La Biennale di Venezia
63rd Mostra Internazionale d’Arte Cinematografica

Juan José Bigas Luna, Paulo Branco, Cameron Crowe,
Chulpan Khamatova, Park Chan-wook, Michele Placido
in the international Jury of Venezia 63. presided by Catherine Deneuve


The Board of Directors of the Biennale di Venezia, presided by Davide Croff, has approved the proposal by the Director of the Mostra Internazionale d’Arte Cinematografica Marco Müller, regarding the composition of the international Jury of Venezia 63 presided by Catherine Deneuve, which will assign the official Awards for the edition that will take place between August 30 and September 9.

The international film personalities that have been invited to become members of the Jury of Venezia 63 are: Spanish director and screenwriter Juan José Bigas Luna, Portuguese producer Paulo Branco, American director, produce and screenwriter Cameron Crowe, Russian actress Chulpan Khamatova, Korean director and screenwriter Park Chan-wook, and Italian actor and director Michele Placido, in addition to the great French actress Catherine Deneuve (president), whose nomination was recently announced.

For the full-length feature films in the Venezia 63 section, the Jury will award, with no ex-aequo winners allowed, the Golden Lion for Best Film, the Silver Lion for Best Director, the Special Jury Prize, the Coppa Volpi for Best Actor, the Coppa Volpi for Best Actress, the Marcello Mastroianni Award for the Best Young Actor or Actress, the Osella for Best Technical Contribution, and the Osella for Best Screenplay.

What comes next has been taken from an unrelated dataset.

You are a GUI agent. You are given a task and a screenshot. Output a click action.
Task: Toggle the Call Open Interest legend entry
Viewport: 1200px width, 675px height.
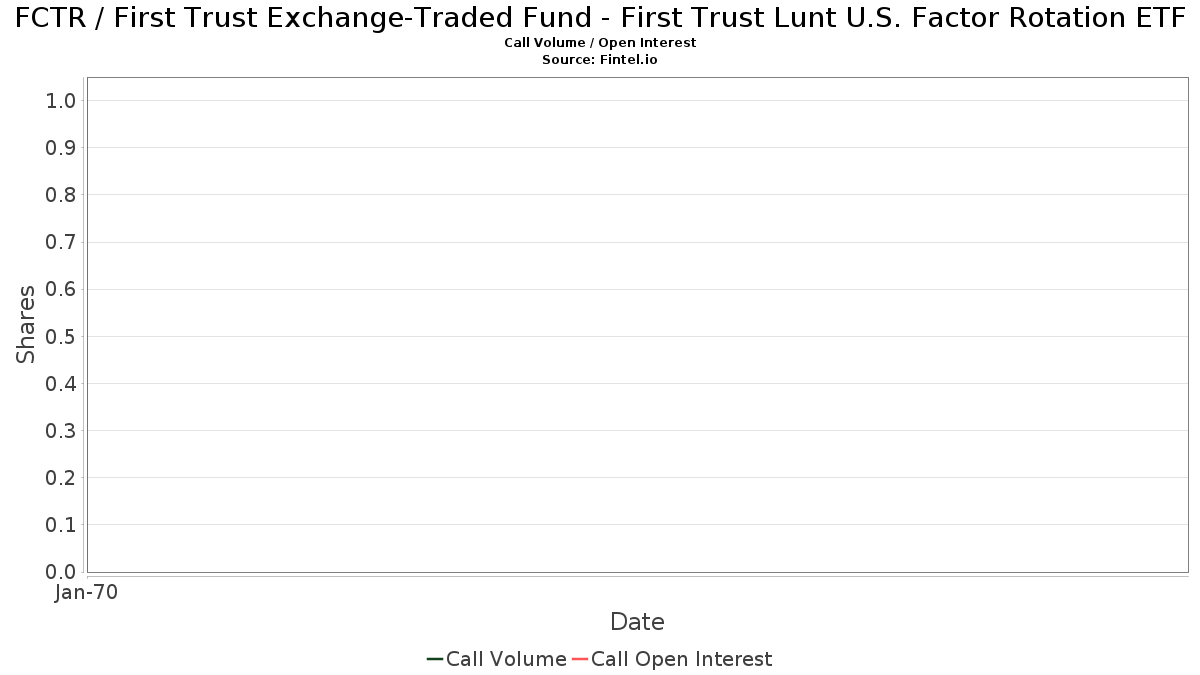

Biographical notes on the components of the Jury of Venezia 63 Juan José Bigas Luna (Spain). Director, screenwriter and painter, born in Barcelona in 1946, he is one of the most interesting and most renowned figures in post-Franco era film-making, bringing the prohibited subject of desire out into the open in the new Spain. After working in journalism, he made his extraordinary debut in cinema with Bilbao, a film that demonstrated a secure style, characterized by a complex and biting romanticism, that humanely describes the torment of a maniac obsessed by a stripper. The theme of perdition, treated with surreal and sensual overtones, is the center of his later works as well, written in partnership with Cuca Canals, where what dominates is always love, translated by fantasy into passion and by life into suffering. He portrays a lengthy series of self-destructing modern characters, especially women, consumed by the power of a liberated and uncontrollable desire. This is true in Lola (1985), a sado-masochistic melodrama with Angela Molina, and in Las edades de Lulù (1990), an international success that launched Francesca Neri, a modern young woman, increasingly driven by passion. The destructive power of jealousy is the theme of Jamòn, jamòn (1992), a comedy with Penelope Cruz and Stefania Sandrelli which won the Silver Lion at the Mostra in Venice. Whereas in Huevos de oro (1993), we are witness to the rise and fall of a male chauvinist (Javier Bardem), who progressively becomes impotent. Bigas Luna won further recognition in Venice in 1994, from the jury presided by David Lynch, winning the Golden Osella for Best Screenplay for La teta y la luna which investigates pre-genital sexuality, and again on the Lido in 1996 with the controversial Bambola, interpreted by Valeria Marini. Faithful to his own work, he often finds inspiration in literature for his personal obsessions: in 1997 with La femme de chambre du Titanic (Goya award for Best Screenplay), from a novel by Didier Decoin, about the desperate love of a mature man for a chambermaid he met on the Titanic; with Volavérunt (1999), by Antonio Larreta, about the life of the painter Goya during the period in which he painted his “Maja desnuda”; with Son de mar (2001), by Manuel Vicent, a variation on the myth of Ulysses and his return to the woman he loves. The new film by Bigas Luna, to be released at the end of 2006, is the comedy Yo soi la Juani, with Verònica Echegui.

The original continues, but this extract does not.